We haven't posted about Orbcomm on this blog since 2015 since there is not many interesting things to say about it. The data is all encrypted, and the only information you can really see is Orbcomm satellite ID, frequency and positioning data. Franks software doesn't change this fact, but his software is all open source, so it may be a useful tool for learning about satellite signal DSP processing. Frank writes:
There are a couple different projects out there to decode ORBCOMM signals (Orbcomm-Plotter and MultiPSK). What makes my project different from these is that I wrote it as a learning project. So all of the signal processing, written in Python, is available to the user and is decently documented. I hope this can be a good learning resource for people who want to see a practical example of satellite communications signal processing. Also, my software is open source and free to use.
Currently, the software can do offline or real-time decoding of a single ORBCOMM downlink channel. The transmitted bits of the ORBCOMM signal are demodulated and when the packet type is known, the packet information is decoded. There are a lot of ORBCOMM packets that can't be decoded and of course the message data is encrypted so that information is not available. But, there is still a ton of interesting information available.
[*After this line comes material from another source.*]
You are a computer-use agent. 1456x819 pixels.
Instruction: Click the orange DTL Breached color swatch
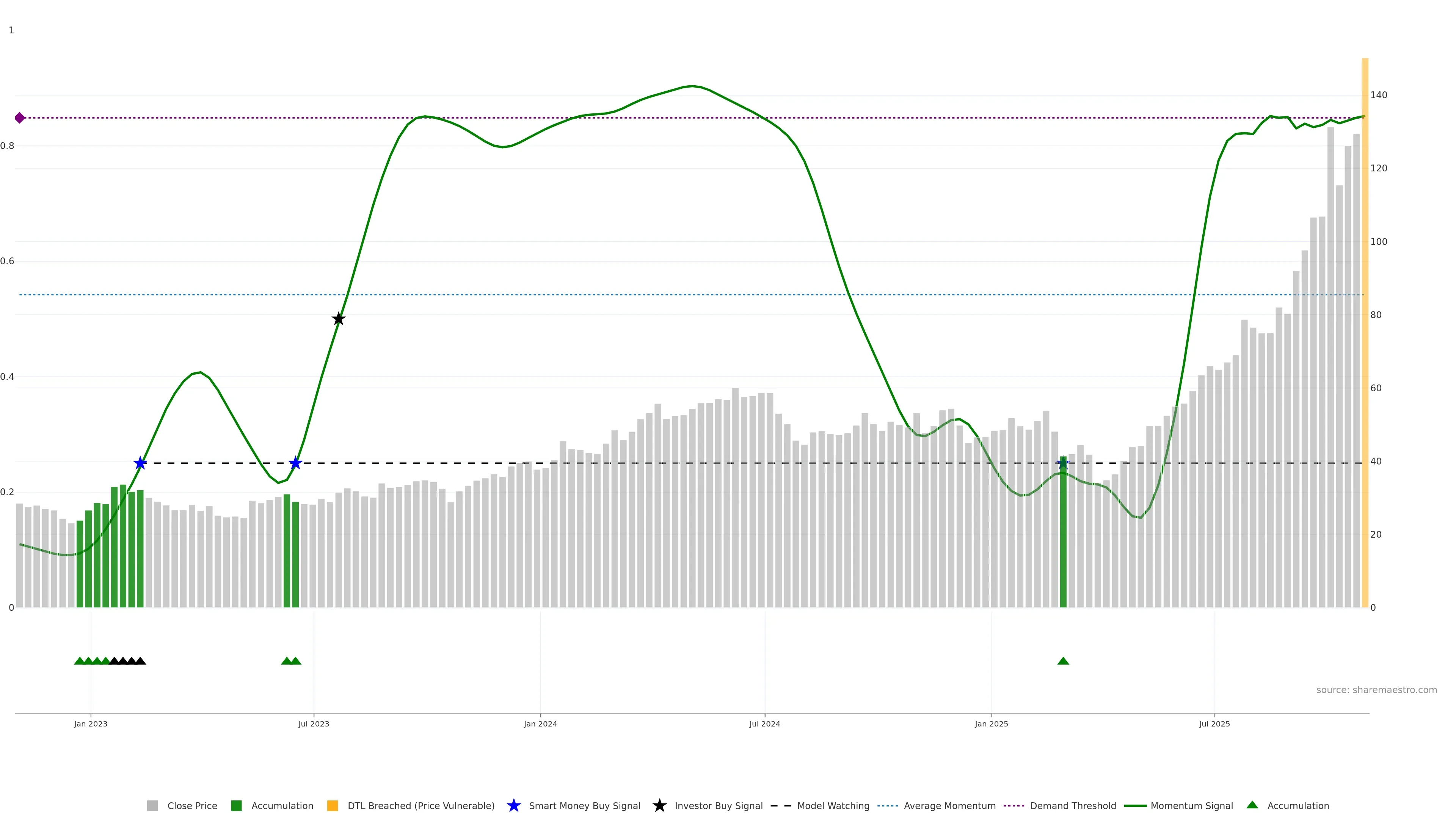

The project is still in development so it has some limitations. For real-time recordings, I only support RTLSDRs currently. Also, I'm having trouble getting the real-time processing to work on mac OS, so currently that mode is only supported on linux. However, I have included a couple data files in the repo, so even without an SDR, users can experiment with the signal processing. I welcome any bug reports or suggestions.